Confused? Well, let's use an example. In the US, someone who has cancer has a disease. It is recognized as such by everybody, and there are certain medical terms which we apply to people who have cancer. That recognition of cancer as a problem is the illness. Now, there are also certain protocols to be followed when one has cancer; notably, friends and family are supportive and sympathetic, and the ill person is expected to A) undergo a series of unpleasant treatments in order to rid themselves of the disease, or B) squander all their money on all the adventures they have always wanted to do in a very Hollywood plot line. Those choices, A and B, become the sickness, how that person is supposed to act in the event of an illness, this particular one caused by an actual disease (cancer).

Illnesses, however, can also be recognized without there being a disease to cause it. For example, in some early Puritan communities, red hair was considered a sign of possession or witchcraft. There is no disease associated with red hair, medically speaking, but there is an illness in the Puritan culture: being in league with the Devil. All very dramatic, I know, but there ARE the Puritans we're talking about. The sickness, the proscribed was a person with the illness of red hair was supposed to act, usually followed a path of persecution (often, both for the mother and child), repentance and/or execution. A person with such an affliction was expected to say and do certain things in order to either give up his or her pact with the Devil or be subject to various inhuman tortures upon denying the connection.

In addition, just to make things a bit more confusing, there can also be a disease present that has no illness or sickness associated with it. The Masai in eastern Africa, for example, are often afflicted with a certain kind of bladder infection that most often only affects males (this is actually due to the gender-differences in work and play expectations which takes boys into a different sphere than girls, and within that sphere is where these particular bacteria live, hence the reason that women most often do not contract this type of bladder infection). The disease is present, as evidenced by the blood in the urine of most boys beginning at around puberty. However, within the Masai, the sign of blood in the urine as a result of this infection is not seen as an illness; on the contrary, this symptom is a sign that the boy has reached puberty and is ready to be inducted into the realm of men. Therefore, there is no sickness, no proscribed was for one with an illness to be acting because there is no illness. In their rituals, there is nothing negative about blood in the urine.

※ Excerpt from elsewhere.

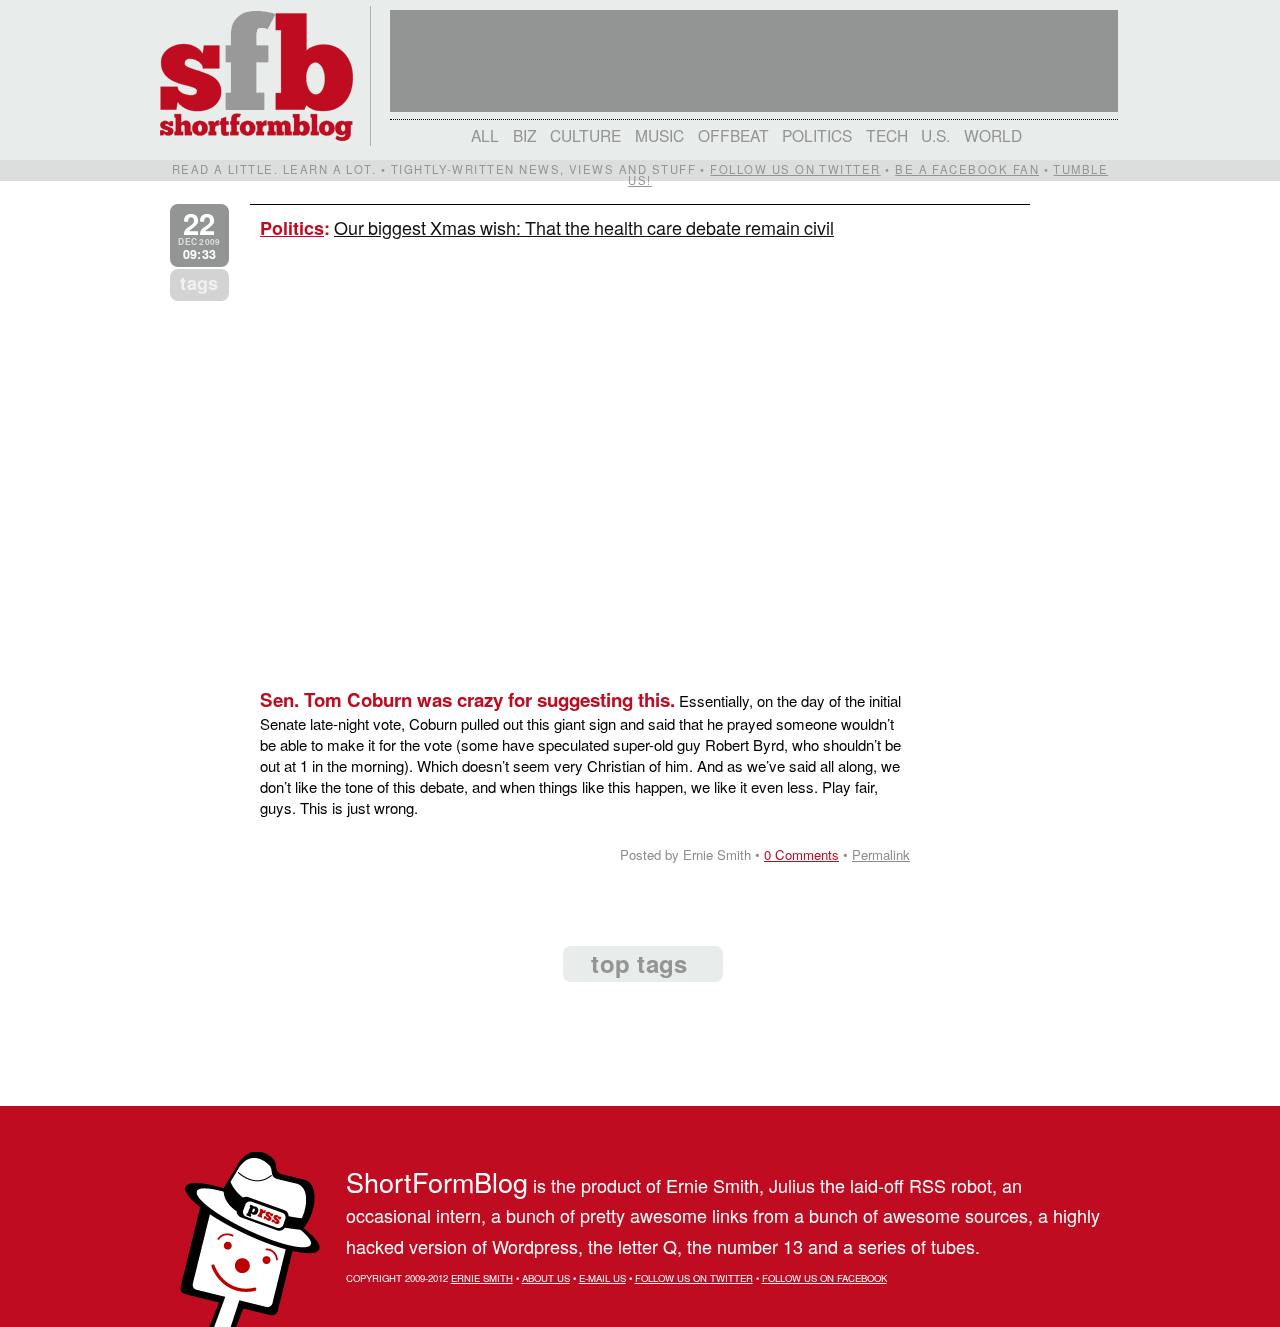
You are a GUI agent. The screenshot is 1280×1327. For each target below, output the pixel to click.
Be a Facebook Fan (967, 169)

Quite fascinating, really. And it is interesting what you can learn about a culture while observing their diseases, illnesses, and sicknesses. In my case, I have some kind of disease (like I said, the flu, pneumonia, death, whatever). It is recognized that I have some sort of illness, but here, probably due to the crappy weather, it is an illness far less urgent and serious that it would be in States. Here, my coughing is drowned out by the coughs of a dozen people near me, the snuffles and nose blowing of half the students in my classrooms. When I inform people that I am sick, they do not shy away from me as many would do in the States; they simply nod knowingly and say, "Yes, 'tis the season. And so for a sickness, it is not expected that I change my routine at all, but instead find a selection of non-drowsy (which here means they add all kinds of caffeine to keep you up, which is really quite miserable) cough syrups and decongestants and push through until spring, when, I have been informed, it will finally go away after months of plaguing my mental well-being. I feel that this attitude helps to explain why there are a million cases of that stomach virus in the UK.